There's nothing more that needs to be said.

Groundhog Day

People in Anchorage are fond of saying “If you don’t like the weather here, just wait a few minutes and it’ll change.”  But this is totally inaccurate.  People who make this statement must not go outdoors very much.  Unlike some other parts of Alaska, where the weather truly does change quickly, dramatically and often (like the Aleutian Islands) Alaska’s topography and geography makes for “trendy” weather in Anchorage.  Early last winter, for example, we got into a pattern in which it seemed like the jet stream brought every single snowstorm straight to Anchorage and parked it here.  This pretty much continued all winter and we ended up breaking the city’s all-time record for snowfall.  This summer and fall was rainy – from beginning to end.  Lasse’s parents claim that they were able to come here for a three-week visit in July with only three days of rain, but of course I don’t believe them.  They must be in denial about their decision to take a soggy, miserable Alaska vacation instead of spending that time soaking up the rays on the beach beside the Baltic Sea.

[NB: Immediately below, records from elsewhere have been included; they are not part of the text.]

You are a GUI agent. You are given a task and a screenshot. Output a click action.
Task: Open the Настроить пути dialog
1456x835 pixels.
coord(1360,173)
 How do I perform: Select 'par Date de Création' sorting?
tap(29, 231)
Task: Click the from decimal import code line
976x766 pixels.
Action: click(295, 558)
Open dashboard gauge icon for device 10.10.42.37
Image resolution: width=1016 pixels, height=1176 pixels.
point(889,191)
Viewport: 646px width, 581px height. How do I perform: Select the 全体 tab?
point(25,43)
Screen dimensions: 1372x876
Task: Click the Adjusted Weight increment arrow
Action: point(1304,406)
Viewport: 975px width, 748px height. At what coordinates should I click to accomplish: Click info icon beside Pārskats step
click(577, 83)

But last month, as soon as it got cold enough to snow, the sun came out.  And it’s been out ever since.  Every morning is like the movie “Groundhog Day”.  I don't like to look a gift horse in the mouth, and it sounds pretty bratty to complain about beautiful sunny weather, but skiers are starting to curse at the sun.  We’re in a familiar Alaska weather pattern, with a big bubble of high-pressure over central Alaska, preventing any stormy weather from reaching us here in Anchorage, and every storm goes around Anchorage instead of through it.  According to the National Weather Service, we have only received about a quarter of the typical snowfall for Anchorage so far this fall – three inches. And there’s no change in the weather predicted. 
Nevertheless, there is a little bit of snow in town, and we have been skiing on it with our rock skis.  And the cold temperatures and lack of snow do not seem to have wiped the smiles off our skiers' faces.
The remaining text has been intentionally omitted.